Wspaniała psychologiczna gra trzymająca w napięciu do samego końca. Świetna realizacja, fabuła no i przede wszystkim gwiazdorska obsada. Polecam każdemu wielbicielowi kina niebanalnego.
ja widzialem ten film wczoraj i czy ktorys z was moglby mi wyjasnic koncowke? bede teraz spoilerowa!!!
na koncu koles sie przyznaje ale okazuje sie ze to nie jednak on. o co chodzi? przyznal sie bo mial juz tego wszystkiego dosyc? i jesli to nie on to czemu mial zdjecia tych dziewczynek? pozdrawiam
[SPOILER]
Przyznał się z miłości do żony. On myślał, że to jego żona zabiła te dziewczyny i chce go wrobić dlatego, że on tę swoją nastoletnią córkę szwagierki rzekomo uwodził.
[/SPOILER]
Ta wersja ma sens zakładając, że ona na prawdę chciała go wrobic, i może dlatego były zdjęcia tych dziewczynek w jego domu(zrobione przez żone np) Ogólnie film jest nie dociągnięty.

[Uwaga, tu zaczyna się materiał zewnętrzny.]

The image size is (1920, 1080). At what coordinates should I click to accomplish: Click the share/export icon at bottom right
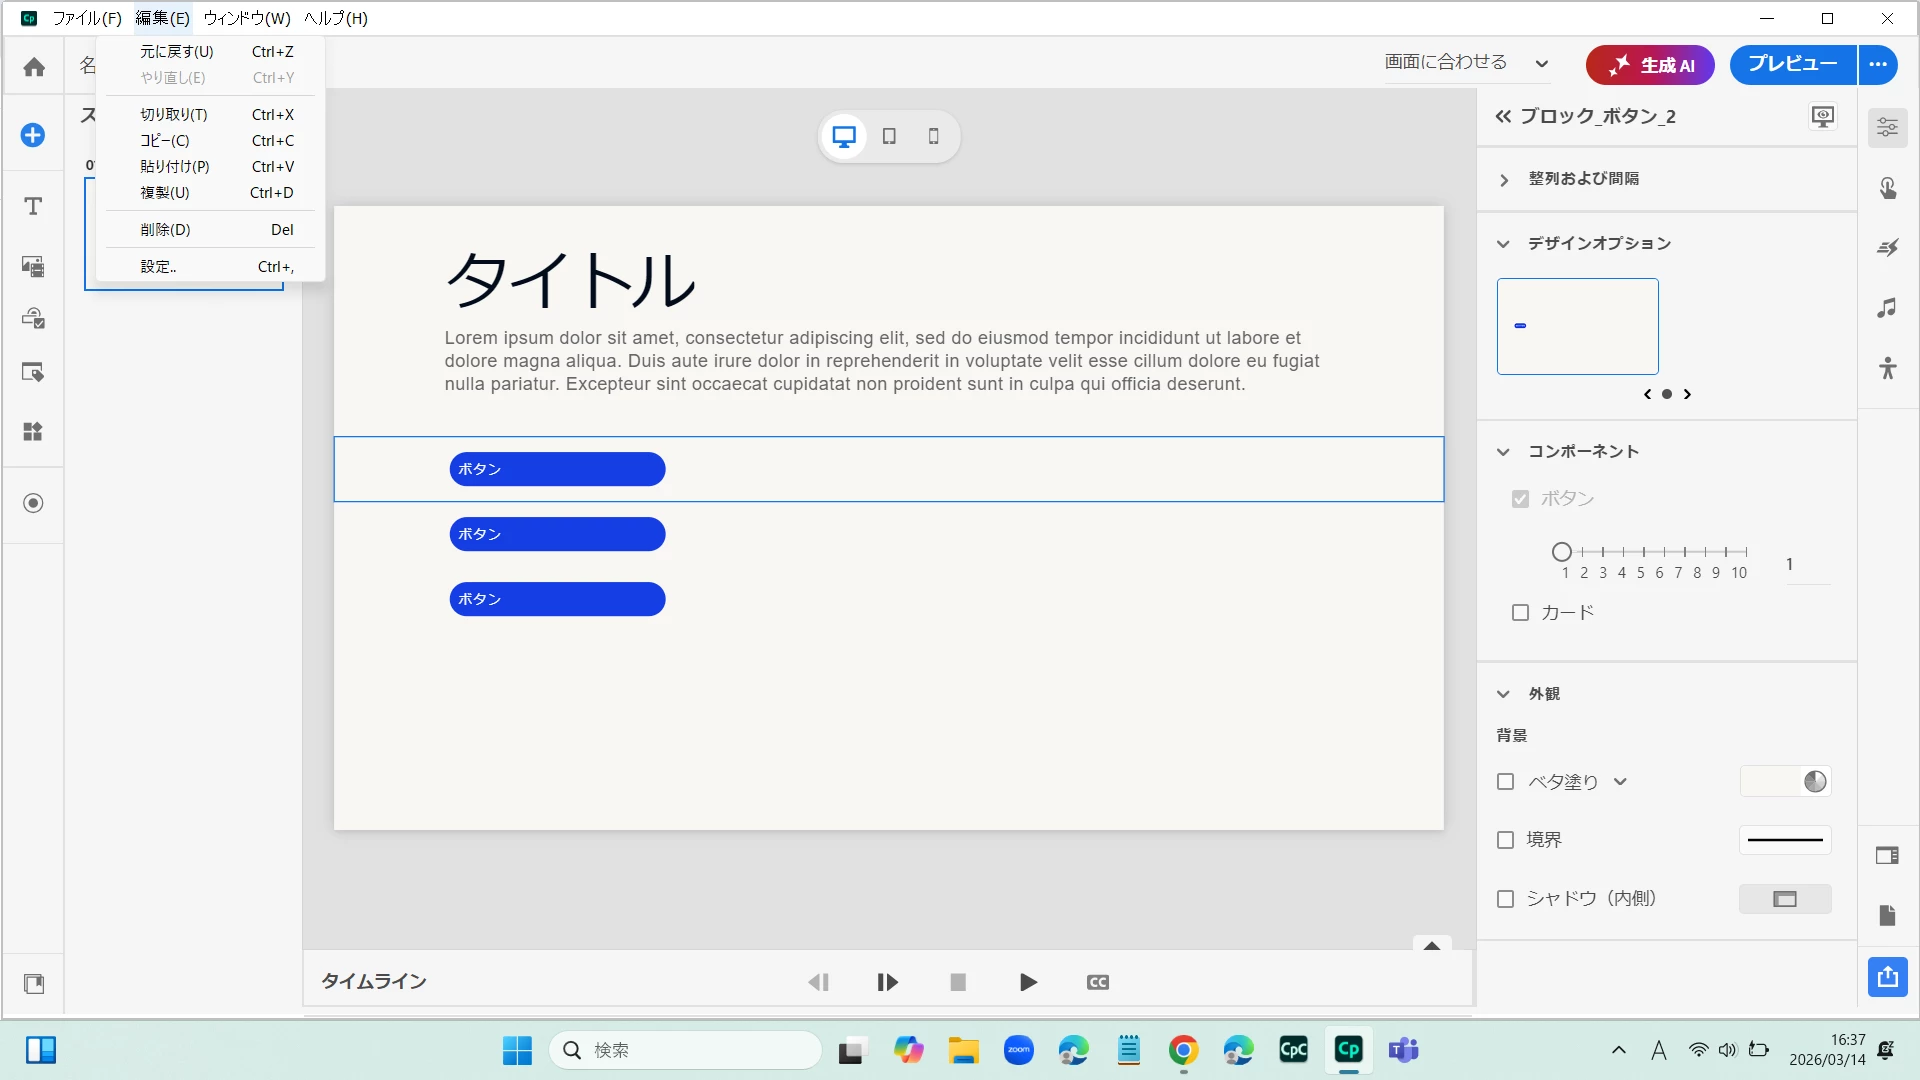pyautogui.click(x=1887, y=976)
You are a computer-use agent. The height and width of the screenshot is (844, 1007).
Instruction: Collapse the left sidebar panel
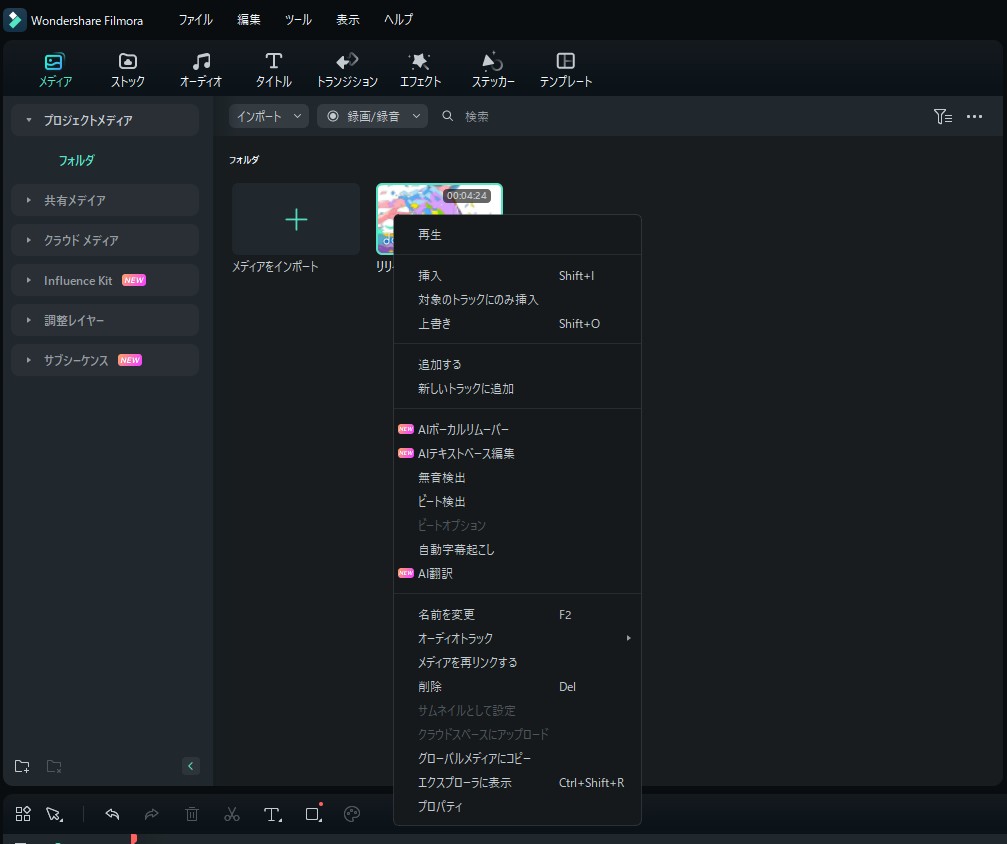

Za dużo przypadków i "podejrzany" zbyt dużo wie... .
[SPOILERY]-------------------------[SPOILERY]
On sie przyznal, bo zostal zmaltretowany psychicznie przez sledczych. Wylozyli wszystkie jego grzechy na tace. Czul sie winny swej przeszlosci. Zalamal sie.
Jego zona nie ufala mu, ale na pewno nie chciala go wrobic.
Fajny film. Od poczatu watplilam w wine tego biedaka, ale milo bylo patrzec jak juz pekl ;) [END of SPOLERS]
Bellucci zjawiskowa, jak zwykle.
Też jestem tego samego zdania o tym filmie...
... a co ciekawe że od samego początku filmu podejrzewałem kapitana o to że to on jest mordercą ale w miarę postępu filmu zmieniało się to na Henrego...
jakie moje zdziwienie było kiedy po przyznaniu sie jego do tych morderstw był fakt iż Henry jest niewinny.
Powiadam wam ludzie ten film jak dla mnie jest wyśmienity trzyma w niepewności aż do końca a to wszystko za sprawą genialnego scenariusza i fantastycznej gry aktorskiej.
Wg mnie przyznał się bo nie miało dla niego sensu dalsze upieranie się, że jest niewinny skoro nawet jego żona uwierzyła w to, że to on zabił. Świadczy o tym fakt, że po tym jak detektyw pokazuje mu zdjęcia i mówi, że Chantal wyniosła je z ciemni a on mówi coś w stylu: Jest zdolna nawet do tego, żeby to udowodnić? Potem podchodzi do weneckiego lustra i mówi do niej, żeby przyszła spojrzeć mu w twarz. Kiedy nic się nie dzieje bohater rezygnuje i przyznaje się do niepopełnionej zbrodni. Poza tym myślę, że musiał ją kochać skoro potrafił żyć z faktem "osobnych sypialni" i nie myśleć o rozstaniu, więc kiedy ona zwątpiła w niego, on też się poddał.
Ostatnią scenę interpretuję w ten sposób, że oboje nie mogą się pogodzić z tym co się stało. Ona siada na innej ławce, bo nie może pogodzić się z tym, że w niego zwątpiła i uwierzyła, że to on zabił. Na początku wierzyła - nie dała przeszukać mieszkania. On jest zrezygnowany, bo kochał ją i dał jej wszystko a ona uwierzyła w to, że jest winny. Przynajmniej ja to tak odczytuję.